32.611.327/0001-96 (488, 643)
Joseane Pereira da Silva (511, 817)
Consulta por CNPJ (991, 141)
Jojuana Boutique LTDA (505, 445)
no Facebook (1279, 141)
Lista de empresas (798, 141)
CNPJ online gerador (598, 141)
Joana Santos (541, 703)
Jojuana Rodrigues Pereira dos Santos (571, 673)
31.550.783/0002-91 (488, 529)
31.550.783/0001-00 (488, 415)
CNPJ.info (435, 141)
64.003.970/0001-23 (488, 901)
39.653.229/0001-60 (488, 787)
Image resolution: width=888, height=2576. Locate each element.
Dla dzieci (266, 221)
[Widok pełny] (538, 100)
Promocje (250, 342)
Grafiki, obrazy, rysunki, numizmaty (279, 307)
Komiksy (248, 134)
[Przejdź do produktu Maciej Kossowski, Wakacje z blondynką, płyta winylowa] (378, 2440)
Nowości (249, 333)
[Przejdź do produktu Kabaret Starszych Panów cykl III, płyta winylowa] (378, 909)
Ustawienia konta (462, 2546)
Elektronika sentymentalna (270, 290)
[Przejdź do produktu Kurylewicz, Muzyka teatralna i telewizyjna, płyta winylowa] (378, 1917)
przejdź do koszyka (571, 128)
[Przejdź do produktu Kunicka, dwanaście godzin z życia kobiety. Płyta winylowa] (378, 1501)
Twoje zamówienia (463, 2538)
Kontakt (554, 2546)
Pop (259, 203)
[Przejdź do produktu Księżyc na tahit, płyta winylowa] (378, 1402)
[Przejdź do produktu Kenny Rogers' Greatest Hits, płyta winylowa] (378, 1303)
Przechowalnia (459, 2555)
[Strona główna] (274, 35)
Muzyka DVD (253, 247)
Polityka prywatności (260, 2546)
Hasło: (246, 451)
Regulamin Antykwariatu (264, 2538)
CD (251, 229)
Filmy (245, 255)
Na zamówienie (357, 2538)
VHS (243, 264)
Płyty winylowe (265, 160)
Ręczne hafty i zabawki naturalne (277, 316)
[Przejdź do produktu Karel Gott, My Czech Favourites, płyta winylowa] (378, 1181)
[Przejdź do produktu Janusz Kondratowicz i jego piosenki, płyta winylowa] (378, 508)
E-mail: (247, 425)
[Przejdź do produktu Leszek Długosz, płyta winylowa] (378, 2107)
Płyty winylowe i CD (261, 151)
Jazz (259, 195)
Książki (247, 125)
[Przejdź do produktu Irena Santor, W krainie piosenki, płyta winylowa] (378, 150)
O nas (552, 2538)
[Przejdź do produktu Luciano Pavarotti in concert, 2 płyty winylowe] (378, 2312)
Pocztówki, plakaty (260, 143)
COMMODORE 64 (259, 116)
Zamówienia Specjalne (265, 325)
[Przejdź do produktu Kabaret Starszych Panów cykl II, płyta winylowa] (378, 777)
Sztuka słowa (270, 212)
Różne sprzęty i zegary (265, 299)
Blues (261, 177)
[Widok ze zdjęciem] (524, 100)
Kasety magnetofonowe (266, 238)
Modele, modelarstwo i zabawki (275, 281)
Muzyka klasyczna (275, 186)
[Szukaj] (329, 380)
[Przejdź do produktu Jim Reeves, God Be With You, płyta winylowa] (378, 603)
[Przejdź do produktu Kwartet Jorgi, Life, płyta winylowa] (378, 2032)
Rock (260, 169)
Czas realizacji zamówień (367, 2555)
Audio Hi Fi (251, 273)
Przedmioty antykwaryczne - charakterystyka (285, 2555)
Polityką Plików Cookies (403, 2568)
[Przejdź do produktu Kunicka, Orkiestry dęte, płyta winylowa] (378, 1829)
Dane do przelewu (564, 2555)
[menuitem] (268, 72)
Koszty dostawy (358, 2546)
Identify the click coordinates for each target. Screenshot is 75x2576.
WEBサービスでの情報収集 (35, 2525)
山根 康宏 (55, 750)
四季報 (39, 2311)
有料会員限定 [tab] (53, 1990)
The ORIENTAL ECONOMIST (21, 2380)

........

WORK INSTRUCTIONS ▸
Every line above that holds the word "Kunicka" needs to be copied.

EXERCISE RESPONSE ▸
[Przejdź do produktu Kunicka, dwanaście godzin z życia kobiety. Płyta winylowa] (378, 1501)
[Przejdź do produktu Kunicka, Orkiestry dęte, płyta winylowa] (378, 1829)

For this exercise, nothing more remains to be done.